You are invited to attend the Rare Disease Day Cambridge Lecture
Wednesday, February 28, 2018 from 5:30 PM – 8:00 PM
University of Cambridge School of Clinical Medicine, William Harvey Lecture Theatre
Jointly hosted by Cambridge Rare Disease Network and NIHR Cambridge Biomedical Research Centre
The evening highlights Rare Disease Day and Rare Disease Research
Are you interested in Rare Disease research?
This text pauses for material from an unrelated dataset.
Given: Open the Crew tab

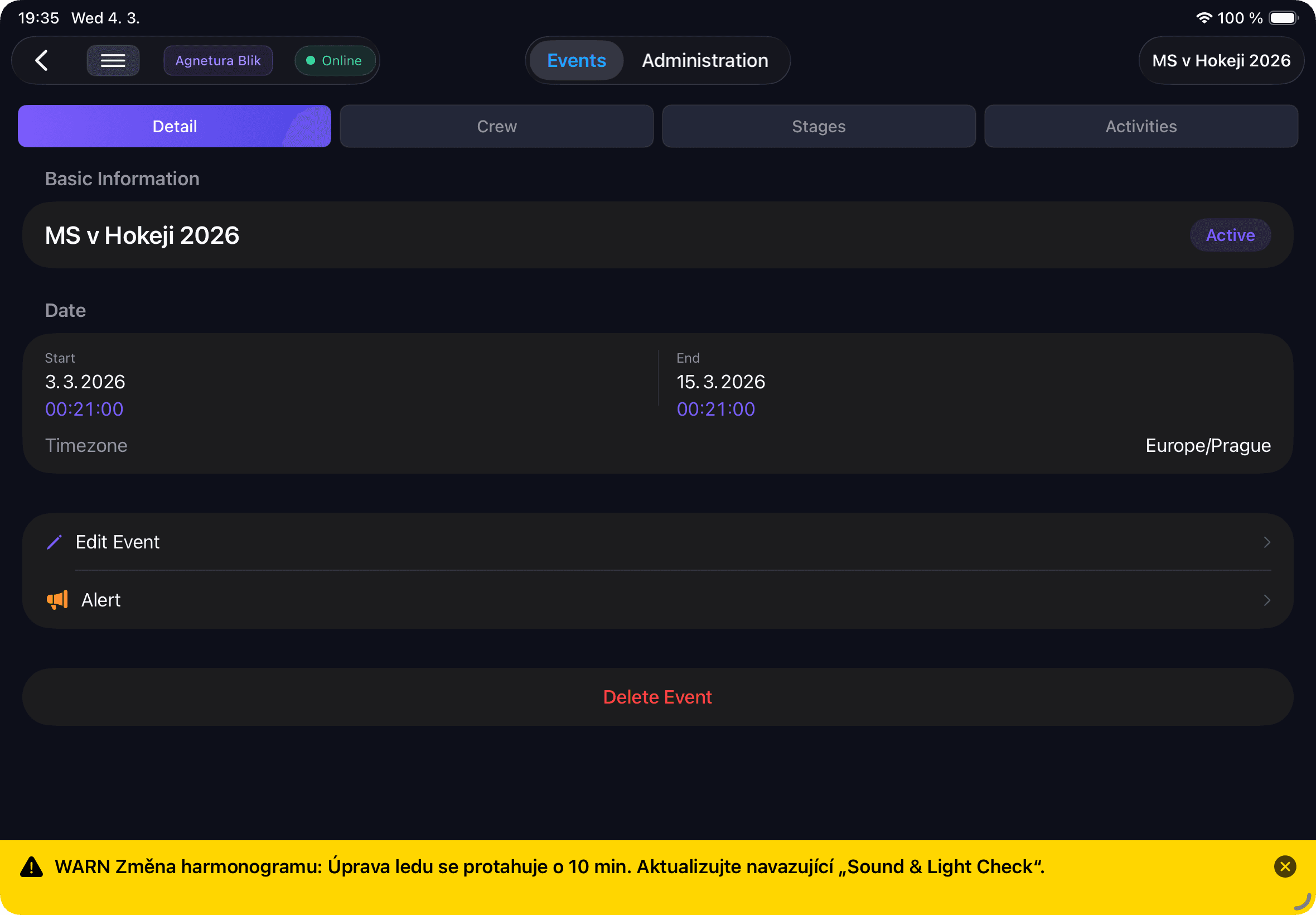Looking at the screenshot, I should pyautogui.click(x=496, y=126).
If the answer is yes then this evening lecture and networking opportunity will be of interest to you.
It will Include:
- Updates about rare disease research hearing from speakers involved in such research and those directly affected by rare disease
- An opportunity to talk with researchers and professionals
- Connecting with other patients and carers
- Refreshments on arrival and drinks reception following
- With representatives from Rare Disease Community, Patients, charities and researchers the evening offers excellent opportunities for networking and sharing information and ideas
Professor David Rowitch, Professor of Paediatrics and Head of Department, University of Cambridge “Early detection and advanced therapy for childhood neurogenetic diseases in the UK”
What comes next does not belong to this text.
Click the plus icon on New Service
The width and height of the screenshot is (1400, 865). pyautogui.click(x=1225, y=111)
Professor Patrick Chinnery, Head of Department for Clinical Neurosciences “Mitochondrial Disease”
David Rose, CRDN Volunteer and GOSH speaker living with ultra-rare Occipital Horn Syndrome “My Patient Journey and What Research Means to Me”
Dr Victoria ER Parker, Consultant in Endocrinolgy and member of the Segmental Overgrowth Study at WT-MRC Institute of Metabolic Science (IMS), Addenbrooke’s Hospital presenting the results of their clinical trial of sirolimus in PIK3CA related overgrowth
Professor Fiona Karet, Prof of Nephrology and Consultant in Renal Medicine at the School of Clinical Medicine, Cambridge whose team’s research explores kidney malfunction and mutations of genes in rare kidney conditions such as Gitelman Syndrome. They also study common inherited kidney disorders such as polycystic kidney disease.
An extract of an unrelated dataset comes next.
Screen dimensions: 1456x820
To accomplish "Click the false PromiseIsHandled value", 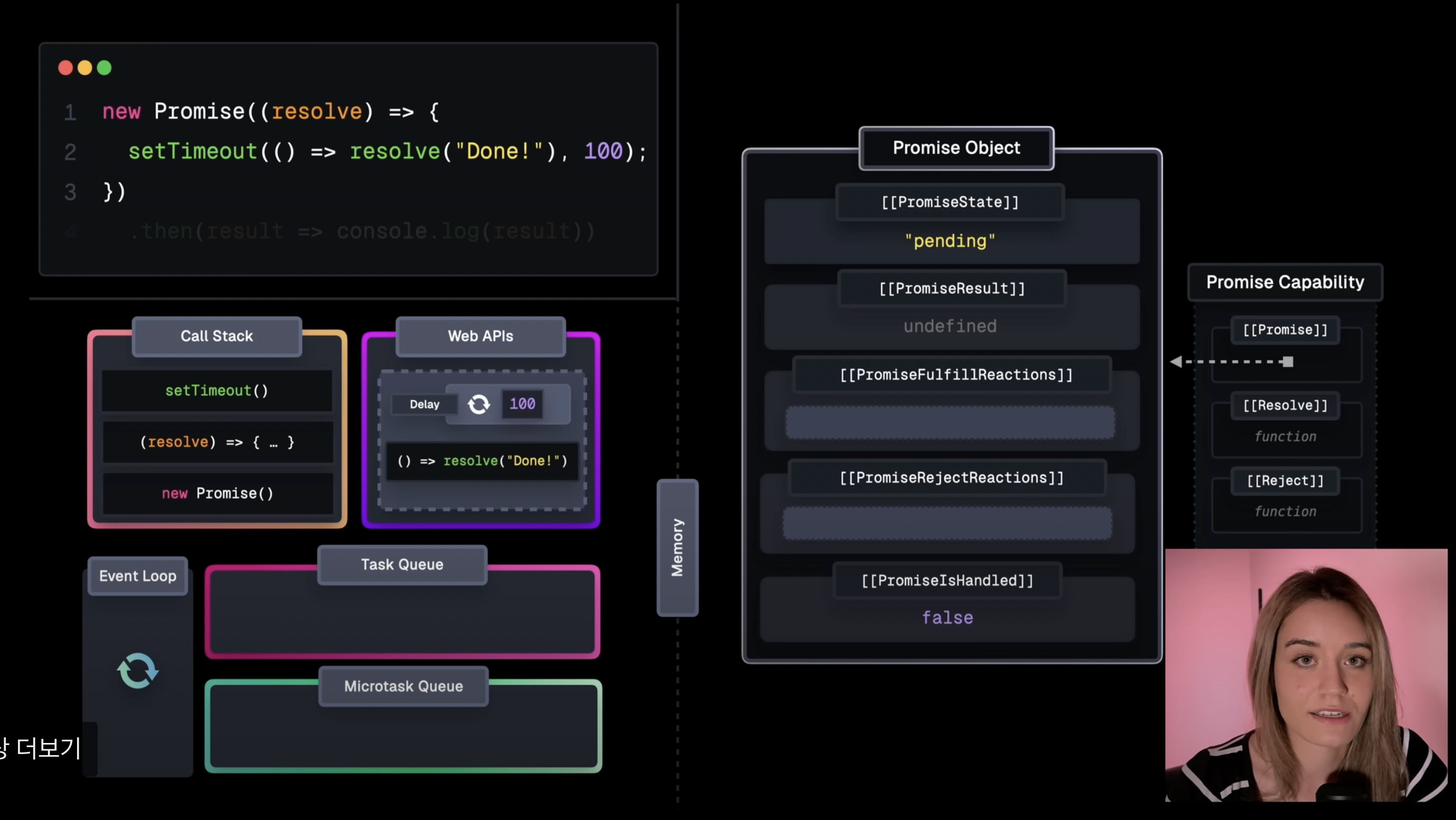I will (947, 618).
Dr Ian Roberts, Chief Technology Officer for Healx Ltd “Drug re-purposing for Rare Diseases”
Dr Suthesh Sivaplaaratnam, Clinical Research Fellow at the University of Cambridge ” New gene discovery in bleeding disorders: From living room to supercomputers” explaining how his team undertakes family studies, why they are so useful and how data is used.
About Rare Disease Day 2018 marks the 11th year that the internationally rare disease community will celebrate Rare Disease Day. On 28 February 2018, people living with or affected by a rare disease, patient organisations, politicians, carers, medical professionals, researchers and industry will come together in solidarity to raise awareness of rare diseases.